What you should do: Render the listing from its first line through the line containing "get books is", both included, as a Markdown table with the columns Row and Entry. Number each nonblank line in Row and omit blank lines.

Provided records:

(begin)

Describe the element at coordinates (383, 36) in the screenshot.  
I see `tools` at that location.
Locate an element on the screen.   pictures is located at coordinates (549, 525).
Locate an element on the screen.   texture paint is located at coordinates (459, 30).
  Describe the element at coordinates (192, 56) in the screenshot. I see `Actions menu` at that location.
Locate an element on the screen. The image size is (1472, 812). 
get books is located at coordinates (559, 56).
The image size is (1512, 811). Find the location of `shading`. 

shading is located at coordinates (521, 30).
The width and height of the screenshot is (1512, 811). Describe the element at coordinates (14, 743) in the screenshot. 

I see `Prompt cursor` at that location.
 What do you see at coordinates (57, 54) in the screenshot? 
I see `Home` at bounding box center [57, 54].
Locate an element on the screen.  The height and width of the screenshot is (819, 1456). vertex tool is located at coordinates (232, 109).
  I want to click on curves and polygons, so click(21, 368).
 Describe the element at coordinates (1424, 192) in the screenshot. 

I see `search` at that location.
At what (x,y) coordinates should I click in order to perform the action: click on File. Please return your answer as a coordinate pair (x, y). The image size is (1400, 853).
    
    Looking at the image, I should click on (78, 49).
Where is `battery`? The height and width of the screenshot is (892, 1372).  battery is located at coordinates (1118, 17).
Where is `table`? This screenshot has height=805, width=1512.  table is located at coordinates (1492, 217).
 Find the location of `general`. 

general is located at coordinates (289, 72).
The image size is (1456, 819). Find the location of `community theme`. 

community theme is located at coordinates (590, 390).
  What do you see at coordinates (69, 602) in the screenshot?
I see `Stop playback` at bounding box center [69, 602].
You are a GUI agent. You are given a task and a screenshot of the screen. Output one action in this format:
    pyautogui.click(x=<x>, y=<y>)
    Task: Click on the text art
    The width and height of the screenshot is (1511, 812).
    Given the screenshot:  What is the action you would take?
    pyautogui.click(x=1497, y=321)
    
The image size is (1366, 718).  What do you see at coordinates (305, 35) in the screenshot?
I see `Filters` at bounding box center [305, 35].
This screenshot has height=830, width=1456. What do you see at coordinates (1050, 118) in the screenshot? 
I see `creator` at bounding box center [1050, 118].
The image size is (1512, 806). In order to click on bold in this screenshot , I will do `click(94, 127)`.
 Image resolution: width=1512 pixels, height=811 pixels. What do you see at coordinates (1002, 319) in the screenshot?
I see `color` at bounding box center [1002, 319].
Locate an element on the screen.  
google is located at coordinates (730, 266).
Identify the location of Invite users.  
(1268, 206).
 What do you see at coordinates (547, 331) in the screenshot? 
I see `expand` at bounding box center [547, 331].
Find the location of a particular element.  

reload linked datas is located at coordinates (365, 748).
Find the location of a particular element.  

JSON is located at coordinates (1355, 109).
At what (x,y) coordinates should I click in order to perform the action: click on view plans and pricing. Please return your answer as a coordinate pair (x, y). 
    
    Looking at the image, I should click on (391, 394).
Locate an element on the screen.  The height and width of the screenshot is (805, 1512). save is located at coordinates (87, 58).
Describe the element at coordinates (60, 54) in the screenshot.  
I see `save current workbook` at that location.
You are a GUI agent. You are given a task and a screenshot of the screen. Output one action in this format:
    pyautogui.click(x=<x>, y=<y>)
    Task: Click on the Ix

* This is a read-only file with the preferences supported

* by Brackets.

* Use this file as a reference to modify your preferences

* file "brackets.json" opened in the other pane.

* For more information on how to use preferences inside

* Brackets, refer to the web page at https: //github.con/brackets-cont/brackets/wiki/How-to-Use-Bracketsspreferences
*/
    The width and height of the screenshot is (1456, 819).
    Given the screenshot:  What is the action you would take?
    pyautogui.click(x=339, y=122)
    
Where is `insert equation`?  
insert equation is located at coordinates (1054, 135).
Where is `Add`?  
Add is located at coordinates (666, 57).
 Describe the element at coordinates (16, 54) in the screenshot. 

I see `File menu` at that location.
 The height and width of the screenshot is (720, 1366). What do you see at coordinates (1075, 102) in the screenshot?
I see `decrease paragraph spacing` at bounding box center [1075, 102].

(end)

Result for this task:
| Row | Entry |
|---|---|
| 1 | Describe the element at coordinates (383, 36) in the screenshot.   |
| 2 | I see `tools` at that location. |
| 3 | Locate an element on the screen.   pictures is located at coordinates (549, 525). |
| 4 | Locate an element on the screen.   texture paint is located at coordinates (459, 30). |
| 5 |   Describe the element at coordinates (192, 56) in the screenshot. I see `Actions menu` at that location. |
| 6 | Locate an element on the screen. The image size is (1472, 812).  |
| 7 | get books is located at coordinates (559, 56). |